Project 5: Implementation of parallel analysis in MDAnalysis
- Mentors
- Oliver Beckstein, Richard Gowers, RMeli, yuxuanzhuang, Ian Kenney
- Organization
- MDAnalysis
- Technologies
- python, dask
- Topics
- molecular dynamics, Parallel Programming, hpc computing
The proposal introduces parallel backend based on `dask` for MDAnalysis package. Potentially, it will allow researchers to run analysis of the molecular dynamics trajectories much faster, depending on their access to HPC facilities, hence increasing the speed of obtaining valuable insights from large-scale molecular simulations.

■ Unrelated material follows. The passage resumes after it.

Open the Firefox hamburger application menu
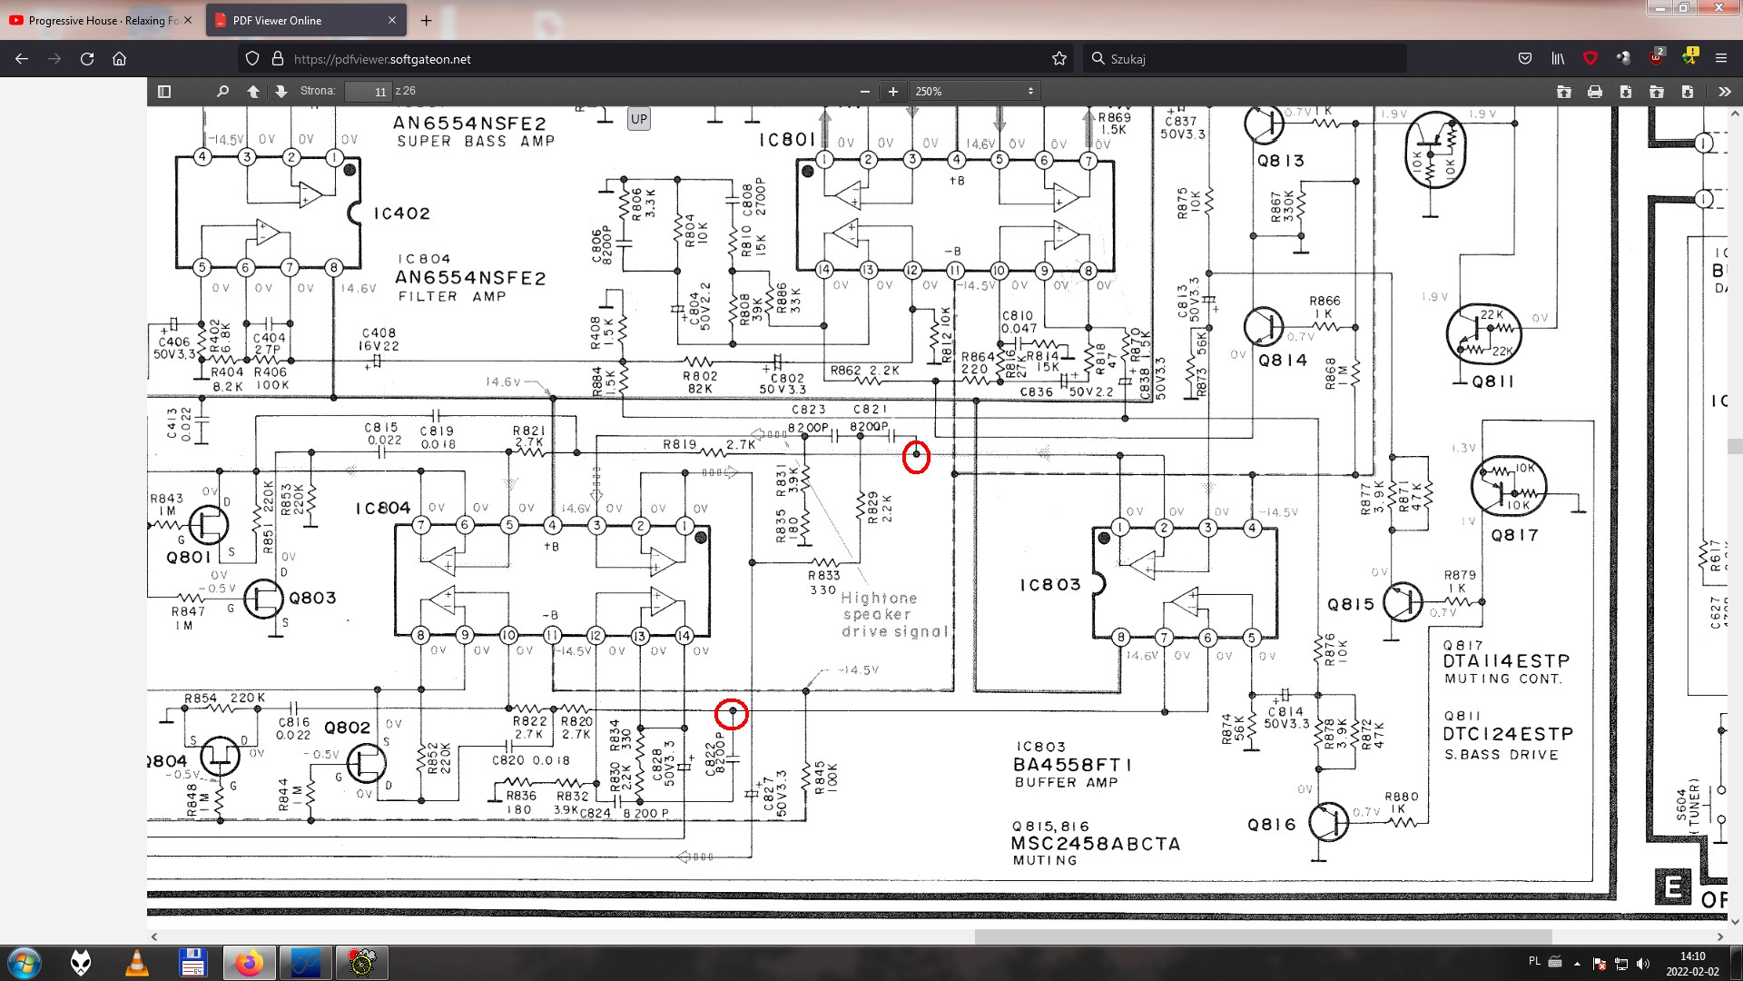This screenshot has width=1743, height=981. 1720,58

Briefly, the proposal aims to re-write protocol for `MDAnalysis.AnalysisBase.run()` method to use a scheduler-based approach. This is supposed to be done with gradually increasing complexity, covering each steps with respective tests to ensure backward compatibility:
- simply re-write the protocol without adding additional complexity such as multiple processes
- add multiple cores for a single node
At this point, a mid-project checkpoint is set.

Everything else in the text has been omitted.